(Arbeitsauftrag 1)
Nennen Sie alle Wetterbedingungen, die laut Textauszug in Katar herrschten.
(Arbeitsauftrag 2)
Wie viel Prozent der Entwicklung für 2010 müssen laut Textauszug schon jetzt abgeschlossen werden?
(Arbeitsauftrag 3)
Kopieren Sie aus dem Textauszug unverändert den Abschnitt, der mit den Worten „Bridgestone bereitete sich“ beginnt und mit „Japaner erste 2010er-Spezifikationen.“ schließt.

(Textauszug)
'''

Bridgestone bereitete sich in Katar schon auf die Saison 2010 vor

MotoGP 2009

— 05.03.2009

Bridgestone denkt schon an 2010

Weil die Testfahrten während der Saison eingeschränkt wurden, arbeitet Bridgestone schon jetzt auf Hochtouren für die Saison 2010

So früh wie nie zuvor in der MotoGP-Geschichte muss Bridgestone mit den Reifen für 2010 fertig werden: Weil Testfahrten während der Saison 2009 aufgrund der Weltwirtschaftskrise stark reduziert wurden, sollten die neuen Pneus möglichst früh auf die Strecke rollen. Bereits beim letzten Test in Katar evaluierten die Japaner erste 2010er-Spezifikationen.

"Die derzeitigen FIM-Regeln haben unsere Entwicklungsarbeit schon beeinträchtigt", erklärt Bridgestones MotoGP-Entwicklungschef Tohru Ubukata. "Es ist daher sehr wichtig, dass wir uns bereits jetzt um die Reifenentwicklung für 2010 kümmern. Wir müssen schon jetzt 80 Prozent der Entwicklung für 2010 abschließen, denn während der Saison ist das Testen ja stark reduziert worden."

"Daher haben wir nach Katar nicht nur Mischungen gebracht, die für die diesjährige Saison getestet werden müssen, sondern auch bereits für die nächste", so der Japaner. Das erklärt auch, warum die Rundenzeiten der Stars von Reifensatz zu Reifensatz stark variiert haben - wer zum richtigen Zeitpunkt die richtigen Reifen drauf hatte, fand seinen Namen im Klassement weit oben.

Positiv war für Bridgestone in Katar, dass es mal windig, mal sandig, mal ein bisschen feucht war. Auf diese Weise konnten die 2009er-Reifen einem echten Härtetest unterzogen werden, auch wenn die Teams vom ständigen Wechsel genervt waren. Ubukata zieht nach dem vorletzten Test des Winters jedenfalls ein positives Fazit: "Wir haben gesehen, dass man mit zwei Mischungen alles abdecken kann."

'''

(Gegebene Daten)
'''

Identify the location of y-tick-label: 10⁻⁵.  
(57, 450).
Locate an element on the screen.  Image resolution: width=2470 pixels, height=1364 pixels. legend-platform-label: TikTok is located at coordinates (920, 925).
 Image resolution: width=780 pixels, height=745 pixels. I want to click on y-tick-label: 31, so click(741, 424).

'''

(Erwartete Ausgabe 1)
windig, sandig, ein bisschen feucht

(Erwartete Ausgabe 2)
80 Prozent

(Erwartete Ausgabe 3)
Bridgestone bereitete sich in Katar schon auf die Saison 2010 vor

MotoGP 2009

— 05.03.2009

Bridgestone denkt schon an 2010

Weil die Testfahrten während der Saison eingeschränkt wurden, arbeitet Bridgestone schon jetzt auf Hochtouren für die Saison 2010

So früh wie nie zuvor in der MotoGP-Geschichte muss Bridgestone mit den Reifen für 2010 fertig werden: Weil Testfahrten während der Saison 2009 aufgrund der Weltwirtschaftskrise stark reduziert wurden, sollten die neuen Pneus möglichst früh auf die Strecke rollen. Bereits beim letzten Test in Katar evaluierten die Japaner erste 2010er-Spezifikationen.